What you are asked to do:
Provide again, from the entries below, every line from the one containing "contact@inspireuplift.com (96, 1895)" through the one containing "Subscribe (310, 2220)", exactly as written, and no other line.
---------- Records for the exercise
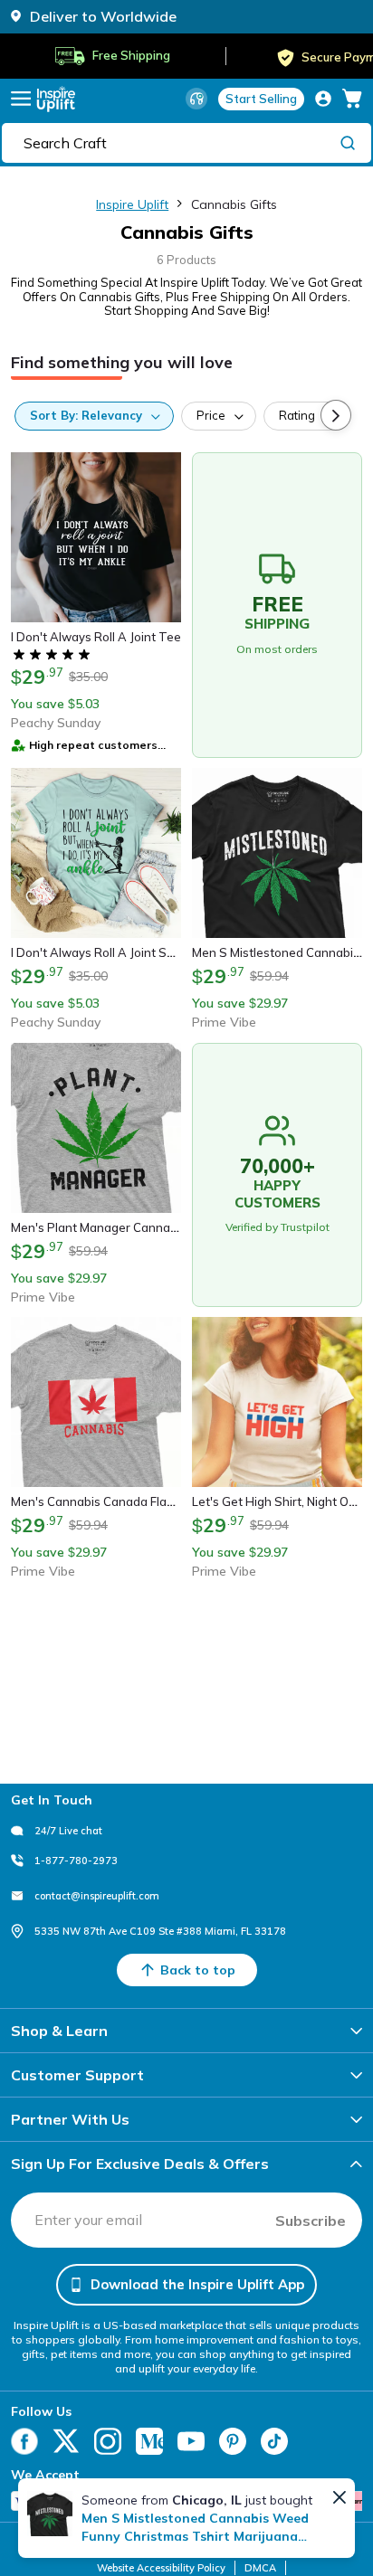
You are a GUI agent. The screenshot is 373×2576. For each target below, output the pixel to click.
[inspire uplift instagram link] (107, 2441)
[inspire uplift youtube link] (191, 2441)
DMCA (260, 2568)
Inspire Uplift (132, 204)
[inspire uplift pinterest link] (232, 2441)
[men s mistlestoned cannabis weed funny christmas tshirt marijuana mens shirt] (49, 2513)
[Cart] (352, 99)
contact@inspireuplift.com (96, 1895)
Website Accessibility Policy (161, 2568)
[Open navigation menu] (21, 98)
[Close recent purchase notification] (339, 2497)
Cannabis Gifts (234, 204)
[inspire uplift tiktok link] (274, 2441)
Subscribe (310, 2220)
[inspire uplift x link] (66, 2441)
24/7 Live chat (68, 1830)
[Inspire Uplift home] (56, 99)
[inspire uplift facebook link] (24, 2441)
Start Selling (261, 98)
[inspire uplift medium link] (149, 2441)
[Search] (347, 142)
--------------------
Expected answer:
contact@inspireuplift.com (96, 1895)
Website Accessibility Policy (161, 2568)
[Open navigation menu] (21, 98)
[Close recent purchase notification] (339, 2497)
Cannabis Gifts (234, 204)
[inspire uplift tiktok link] (274, 2441)
Subscribe (310, 2220)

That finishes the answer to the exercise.